Reproduce the records below word for word, from the first line through the line containing "point(57,75)", including both of those lines.

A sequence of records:
+---+

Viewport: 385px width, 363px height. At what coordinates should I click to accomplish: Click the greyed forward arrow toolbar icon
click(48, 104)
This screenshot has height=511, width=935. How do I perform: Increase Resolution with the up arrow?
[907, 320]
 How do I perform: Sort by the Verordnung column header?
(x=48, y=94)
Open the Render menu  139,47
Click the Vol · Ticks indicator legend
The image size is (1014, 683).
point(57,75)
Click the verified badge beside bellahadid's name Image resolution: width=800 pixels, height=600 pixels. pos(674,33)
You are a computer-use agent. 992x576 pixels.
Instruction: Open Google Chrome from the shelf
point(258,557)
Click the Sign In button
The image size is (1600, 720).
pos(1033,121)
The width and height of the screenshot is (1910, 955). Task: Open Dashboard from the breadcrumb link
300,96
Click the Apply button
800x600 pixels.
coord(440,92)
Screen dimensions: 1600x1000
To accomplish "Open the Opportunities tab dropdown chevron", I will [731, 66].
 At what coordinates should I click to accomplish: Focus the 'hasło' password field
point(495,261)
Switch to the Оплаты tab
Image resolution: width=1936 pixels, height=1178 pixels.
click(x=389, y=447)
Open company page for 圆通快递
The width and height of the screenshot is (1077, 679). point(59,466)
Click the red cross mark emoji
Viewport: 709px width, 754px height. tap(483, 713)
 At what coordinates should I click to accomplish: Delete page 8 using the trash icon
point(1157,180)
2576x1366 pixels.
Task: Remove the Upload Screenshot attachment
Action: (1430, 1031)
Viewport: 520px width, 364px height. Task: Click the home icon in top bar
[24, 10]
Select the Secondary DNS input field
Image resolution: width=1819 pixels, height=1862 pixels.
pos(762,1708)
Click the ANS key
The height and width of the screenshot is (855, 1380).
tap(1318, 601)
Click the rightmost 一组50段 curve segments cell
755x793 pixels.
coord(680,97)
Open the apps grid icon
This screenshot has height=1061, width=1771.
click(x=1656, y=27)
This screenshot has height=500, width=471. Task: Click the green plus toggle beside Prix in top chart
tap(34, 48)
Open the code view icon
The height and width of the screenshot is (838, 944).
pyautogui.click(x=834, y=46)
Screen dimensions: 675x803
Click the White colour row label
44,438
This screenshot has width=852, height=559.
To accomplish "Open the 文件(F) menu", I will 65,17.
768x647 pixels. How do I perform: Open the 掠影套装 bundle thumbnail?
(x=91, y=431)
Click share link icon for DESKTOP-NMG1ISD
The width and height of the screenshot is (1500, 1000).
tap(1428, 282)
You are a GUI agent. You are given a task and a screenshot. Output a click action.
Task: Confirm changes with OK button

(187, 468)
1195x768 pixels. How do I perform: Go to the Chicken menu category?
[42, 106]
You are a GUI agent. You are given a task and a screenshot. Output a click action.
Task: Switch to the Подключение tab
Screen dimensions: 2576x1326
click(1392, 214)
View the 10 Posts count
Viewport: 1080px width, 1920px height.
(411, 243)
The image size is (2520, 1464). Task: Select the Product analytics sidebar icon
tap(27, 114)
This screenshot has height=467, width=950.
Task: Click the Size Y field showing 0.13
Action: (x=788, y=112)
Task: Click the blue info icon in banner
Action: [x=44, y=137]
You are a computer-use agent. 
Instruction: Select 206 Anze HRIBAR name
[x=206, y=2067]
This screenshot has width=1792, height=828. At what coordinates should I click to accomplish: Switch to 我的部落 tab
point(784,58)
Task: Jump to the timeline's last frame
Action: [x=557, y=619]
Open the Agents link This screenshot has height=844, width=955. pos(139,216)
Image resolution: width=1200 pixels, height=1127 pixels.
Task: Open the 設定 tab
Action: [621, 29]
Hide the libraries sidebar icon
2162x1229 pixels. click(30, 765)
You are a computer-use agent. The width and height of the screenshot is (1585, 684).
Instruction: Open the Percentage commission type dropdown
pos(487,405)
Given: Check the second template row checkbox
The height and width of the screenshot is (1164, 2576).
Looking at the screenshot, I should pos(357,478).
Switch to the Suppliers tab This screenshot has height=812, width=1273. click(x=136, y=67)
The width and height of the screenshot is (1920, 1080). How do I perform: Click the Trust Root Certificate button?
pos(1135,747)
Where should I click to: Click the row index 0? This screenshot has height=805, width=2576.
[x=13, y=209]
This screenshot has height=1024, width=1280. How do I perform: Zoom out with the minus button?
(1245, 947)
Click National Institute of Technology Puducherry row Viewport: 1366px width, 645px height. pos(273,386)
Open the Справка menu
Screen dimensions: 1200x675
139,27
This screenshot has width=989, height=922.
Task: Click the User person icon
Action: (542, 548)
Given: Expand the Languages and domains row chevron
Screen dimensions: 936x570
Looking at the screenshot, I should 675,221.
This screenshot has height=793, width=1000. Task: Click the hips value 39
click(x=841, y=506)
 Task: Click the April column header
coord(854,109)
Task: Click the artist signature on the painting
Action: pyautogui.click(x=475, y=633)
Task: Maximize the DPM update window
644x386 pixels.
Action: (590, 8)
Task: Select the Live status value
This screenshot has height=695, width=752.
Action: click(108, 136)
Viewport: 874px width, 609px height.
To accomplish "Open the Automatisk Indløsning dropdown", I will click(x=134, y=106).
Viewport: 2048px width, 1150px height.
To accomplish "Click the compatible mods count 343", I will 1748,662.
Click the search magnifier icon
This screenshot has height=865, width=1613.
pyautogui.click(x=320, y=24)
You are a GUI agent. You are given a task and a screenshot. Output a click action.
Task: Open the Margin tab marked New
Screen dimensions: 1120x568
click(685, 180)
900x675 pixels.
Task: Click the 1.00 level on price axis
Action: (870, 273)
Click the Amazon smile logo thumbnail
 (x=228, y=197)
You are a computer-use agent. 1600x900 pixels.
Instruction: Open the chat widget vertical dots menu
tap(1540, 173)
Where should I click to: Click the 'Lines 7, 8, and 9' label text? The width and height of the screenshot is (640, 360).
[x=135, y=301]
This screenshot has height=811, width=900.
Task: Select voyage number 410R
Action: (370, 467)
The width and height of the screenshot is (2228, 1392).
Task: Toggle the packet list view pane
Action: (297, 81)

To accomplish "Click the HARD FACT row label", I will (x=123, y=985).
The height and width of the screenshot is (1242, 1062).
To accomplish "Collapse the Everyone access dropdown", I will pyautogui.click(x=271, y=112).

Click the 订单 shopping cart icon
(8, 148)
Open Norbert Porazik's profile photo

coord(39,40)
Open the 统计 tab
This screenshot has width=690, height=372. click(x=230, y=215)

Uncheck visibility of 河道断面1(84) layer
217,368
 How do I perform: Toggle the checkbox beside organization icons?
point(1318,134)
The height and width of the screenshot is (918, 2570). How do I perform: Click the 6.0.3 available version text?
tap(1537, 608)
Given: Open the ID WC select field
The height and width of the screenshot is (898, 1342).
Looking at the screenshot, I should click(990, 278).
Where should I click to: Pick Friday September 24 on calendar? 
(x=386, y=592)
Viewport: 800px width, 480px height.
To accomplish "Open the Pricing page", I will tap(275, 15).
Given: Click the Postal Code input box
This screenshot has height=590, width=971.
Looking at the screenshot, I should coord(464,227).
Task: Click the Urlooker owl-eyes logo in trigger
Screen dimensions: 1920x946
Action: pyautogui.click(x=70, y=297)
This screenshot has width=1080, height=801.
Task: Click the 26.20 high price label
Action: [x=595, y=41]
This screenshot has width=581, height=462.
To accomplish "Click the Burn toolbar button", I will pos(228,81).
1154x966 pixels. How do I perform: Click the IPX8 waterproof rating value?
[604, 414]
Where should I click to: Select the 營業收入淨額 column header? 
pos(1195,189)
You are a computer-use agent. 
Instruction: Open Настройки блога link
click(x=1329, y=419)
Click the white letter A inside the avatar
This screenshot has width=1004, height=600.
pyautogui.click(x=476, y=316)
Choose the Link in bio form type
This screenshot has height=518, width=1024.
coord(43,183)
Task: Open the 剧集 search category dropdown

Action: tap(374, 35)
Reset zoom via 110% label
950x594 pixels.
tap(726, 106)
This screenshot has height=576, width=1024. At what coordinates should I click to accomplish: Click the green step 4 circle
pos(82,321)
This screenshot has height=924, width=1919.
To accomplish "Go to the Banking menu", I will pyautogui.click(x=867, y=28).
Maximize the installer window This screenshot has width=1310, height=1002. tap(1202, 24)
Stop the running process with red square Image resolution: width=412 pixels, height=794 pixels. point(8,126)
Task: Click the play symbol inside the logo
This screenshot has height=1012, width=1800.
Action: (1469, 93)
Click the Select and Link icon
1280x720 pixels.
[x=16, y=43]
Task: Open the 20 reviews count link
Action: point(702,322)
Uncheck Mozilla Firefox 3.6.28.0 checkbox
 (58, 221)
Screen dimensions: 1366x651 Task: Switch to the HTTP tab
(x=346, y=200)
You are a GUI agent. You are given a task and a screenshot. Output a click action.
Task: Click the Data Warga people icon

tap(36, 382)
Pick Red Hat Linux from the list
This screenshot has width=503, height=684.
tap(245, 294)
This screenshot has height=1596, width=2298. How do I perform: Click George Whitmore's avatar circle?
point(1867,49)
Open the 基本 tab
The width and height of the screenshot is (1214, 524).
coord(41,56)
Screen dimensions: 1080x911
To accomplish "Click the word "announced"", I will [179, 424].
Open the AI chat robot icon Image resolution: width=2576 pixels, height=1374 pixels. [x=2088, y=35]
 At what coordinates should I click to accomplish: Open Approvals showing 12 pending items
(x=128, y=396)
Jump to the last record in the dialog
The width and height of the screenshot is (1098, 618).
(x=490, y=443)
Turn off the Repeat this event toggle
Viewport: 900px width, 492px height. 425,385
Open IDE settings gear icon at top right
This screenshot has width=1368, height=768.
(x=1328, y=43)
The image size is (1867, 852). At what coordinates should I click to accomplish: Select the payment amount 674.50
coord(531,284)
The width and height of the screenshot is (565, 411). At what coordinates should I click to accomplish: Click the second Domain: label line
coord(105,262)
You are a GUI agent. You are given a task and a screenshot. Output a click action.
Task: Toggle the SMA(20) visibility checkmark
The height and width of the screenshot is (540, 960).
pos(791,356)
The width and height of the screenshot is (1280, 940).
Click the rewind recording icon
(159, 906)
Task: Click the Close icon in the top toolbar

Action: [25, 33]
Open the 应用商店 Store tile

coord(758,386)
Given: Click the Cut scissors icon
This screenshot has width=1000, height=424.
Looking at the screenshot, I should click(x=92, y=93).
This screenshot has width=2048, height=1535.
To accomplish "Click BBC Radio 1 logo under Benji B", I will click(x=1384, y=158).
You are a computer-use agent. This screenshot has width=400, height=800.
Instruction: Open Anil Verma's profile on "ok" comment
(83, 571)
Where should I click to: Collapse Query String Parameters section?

+---+

## RESULT OF THE EXERCISE
Viewport: 385px width, 363px height. At what coordinates should I click to accomplish: Click the greyed forward arrow toolbar icon
click(48, 104)
This screenshot has height=511, width=935. How do I perform: Increase Resolution with the up arrow?
[907, 320]
 How do I perform: Sort by the Verordnung column header?
(x=48, y=94)
Open the Render menu  139,47
Click the Vol · Ticks indicator legend
The image size is (1014, 683).
point(57,75)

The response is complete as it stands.